Skipping all pictures, print exactly the lines below from the one with "Image resolution: width=1117" through the final line.
##### INFORMATION GIVEN #####
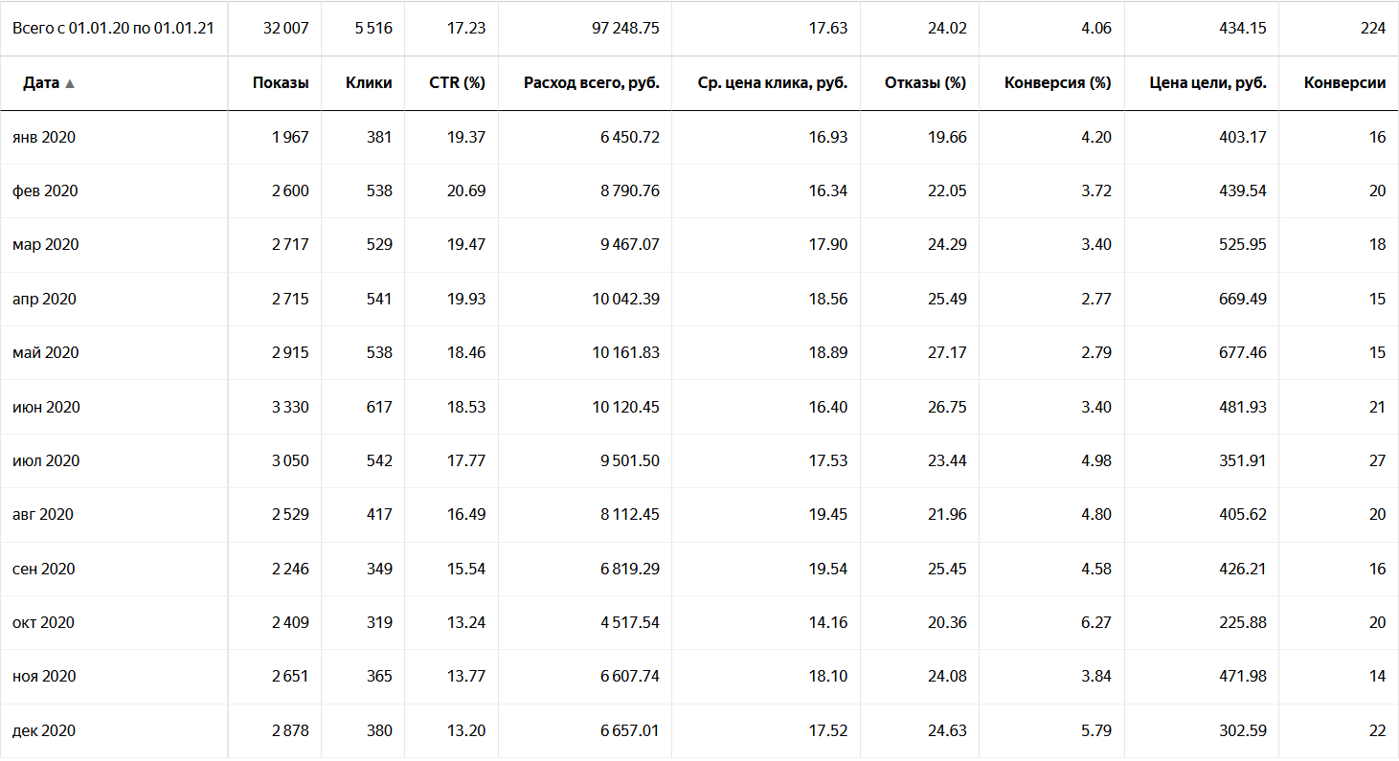
Task: Sort by Ср. цена клика, руб. column
Action: [774, 83]
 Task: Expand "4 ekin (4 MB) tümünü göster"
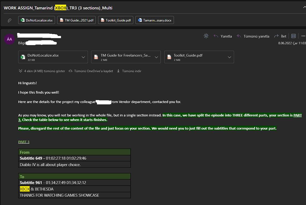pos(42,71)
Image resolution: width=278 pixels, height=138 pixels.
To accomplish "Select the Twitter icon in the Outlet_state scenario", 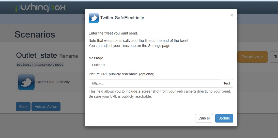I will click(26, 82).
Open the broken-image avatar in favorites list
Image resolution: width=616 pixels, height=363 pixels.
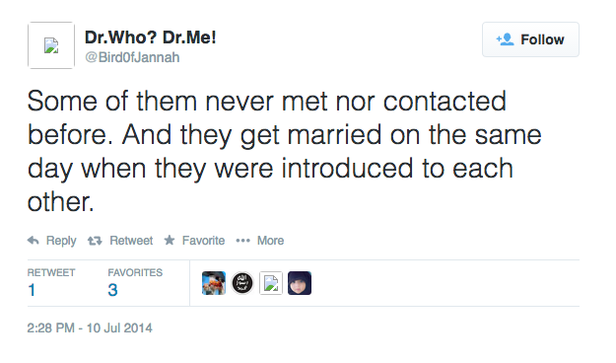point(271,283)
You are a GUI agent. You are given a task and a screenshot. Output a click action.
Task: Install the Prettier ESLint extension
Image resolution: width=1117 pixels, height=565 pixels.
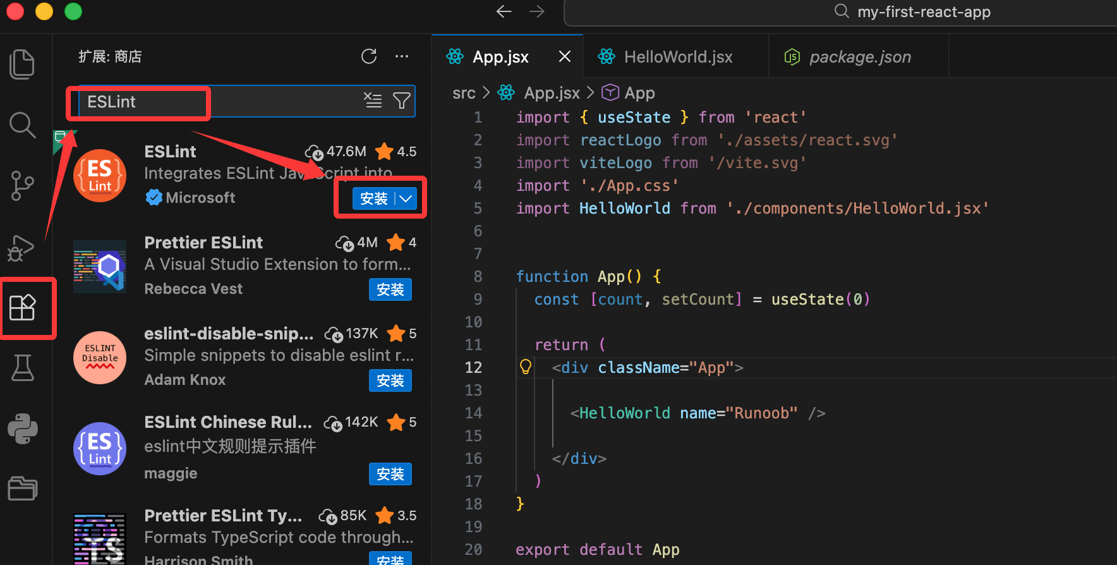[390, 289]
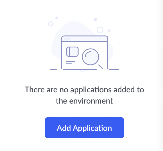
Task: Click the ground line right of the illustrated window
Action: point(114,69)
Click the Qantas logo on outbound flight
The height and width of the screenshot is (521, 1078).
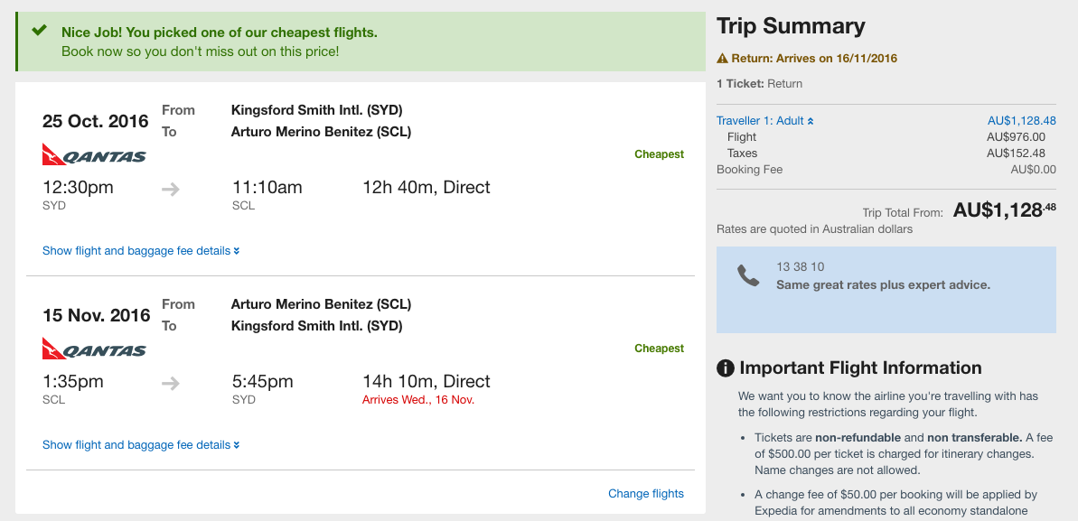(94, 154)
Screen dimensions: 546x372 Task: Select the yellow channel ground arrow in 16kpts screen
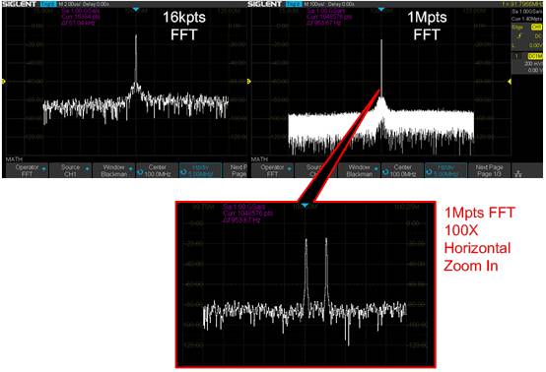pos(4,82)
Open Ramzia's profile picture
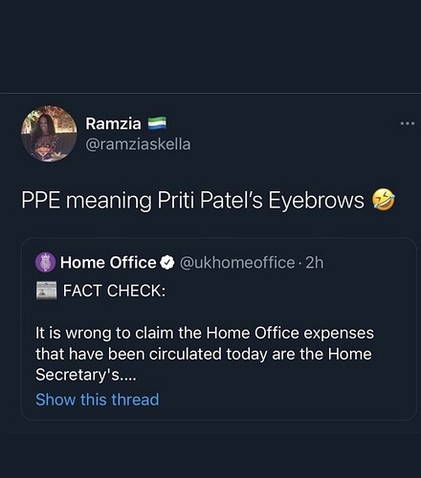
#####
[RESULT OF THE TASK]:
Image resolution: width=1117 pixels, height=565 pixels.
[390, 289]
Task: Click the ground line right of the illustrated window
Action: point(114,69)
Click the Qantas logo on outbound flight
The height and width of the screenshot is (521, 1078).
(94, 154)
Screen dimensions: 546x372 Task: Select the yellow channel ground arrow in 16kpts screen
pos(4,82)
Open Ramzia's profile picture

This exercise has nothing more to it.